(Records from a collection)
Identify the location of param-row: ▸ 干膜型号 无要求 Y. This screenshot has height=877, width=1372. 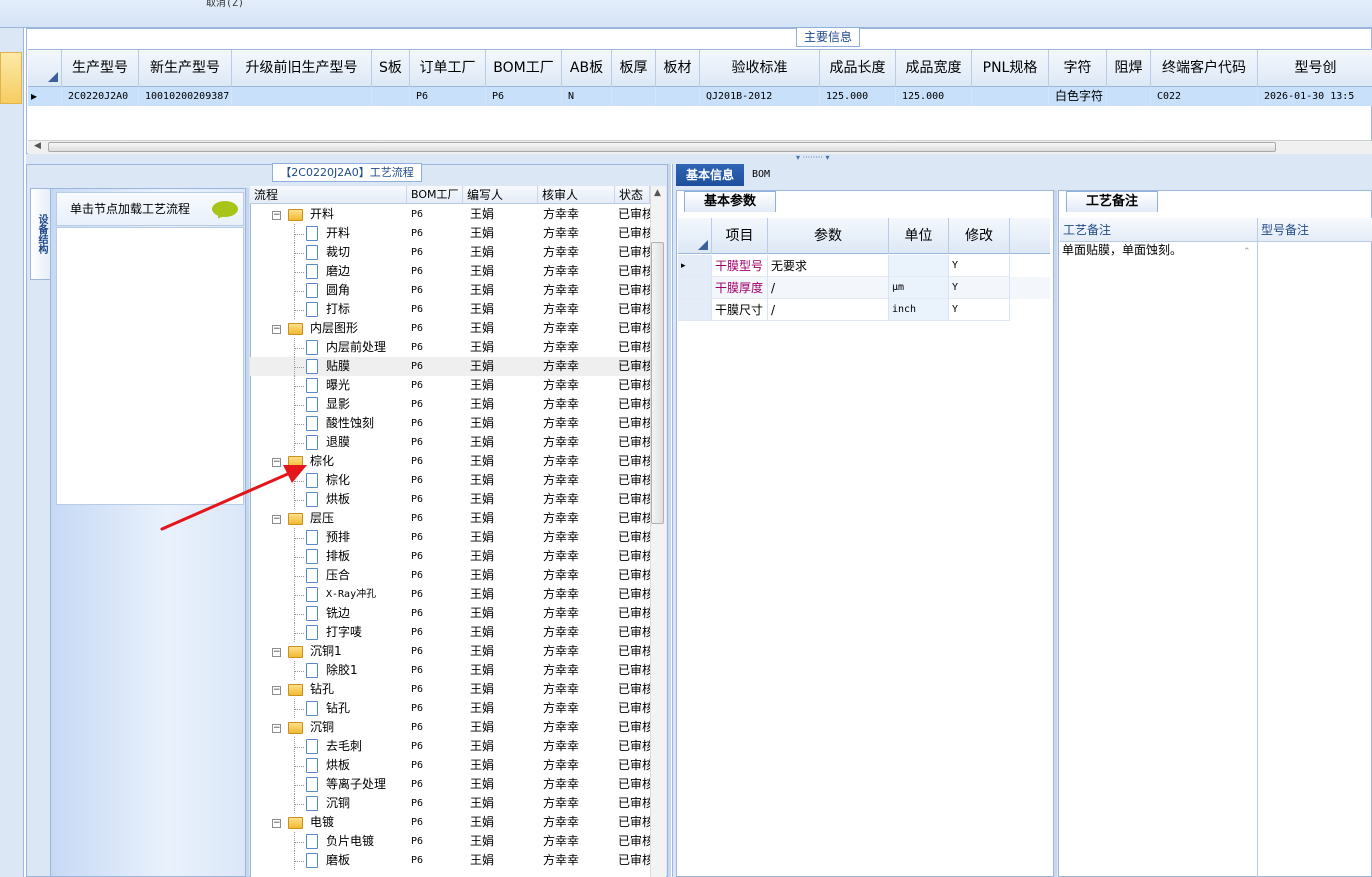
(864, 266).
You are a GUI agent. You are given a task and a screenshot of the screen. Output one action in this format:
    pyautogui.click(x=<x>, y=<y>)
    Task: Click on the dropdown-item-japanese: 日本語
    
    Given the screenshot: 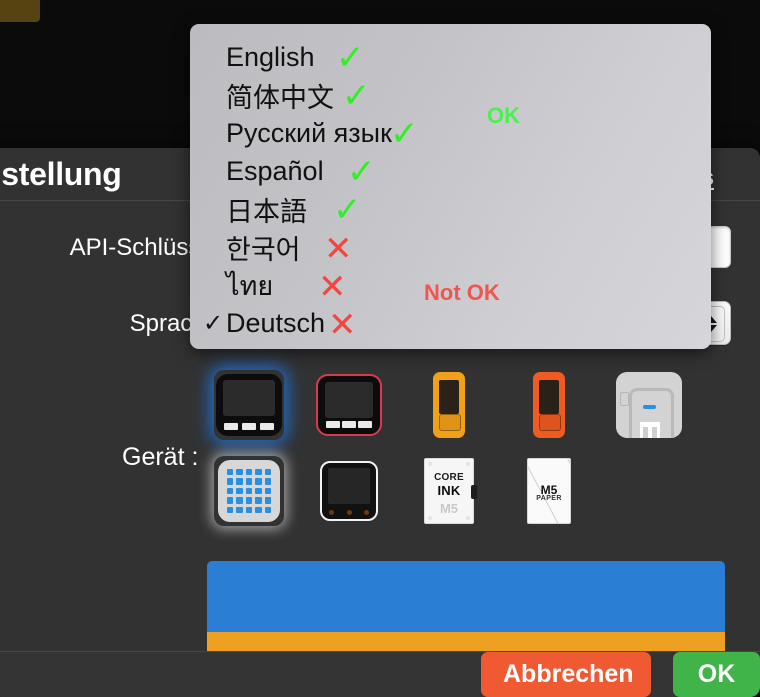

> _What is needed_: Extract every line of the data above word for word, leaving out the pictures.

> _Output below_:
Identify the location of param-row: ▸ 干膜型号 无要求 Y. This screenshot has height=877, width=1372. 
(864, 266).
You are a GUI agent. You are given a task and a screenshot of the screen. Output one action in this format:
    pyautogui.click(x=<x>, y=<y>)
    Task: Click on the dropdown-item-japanese: 日本語
    
    Given the screenshot: 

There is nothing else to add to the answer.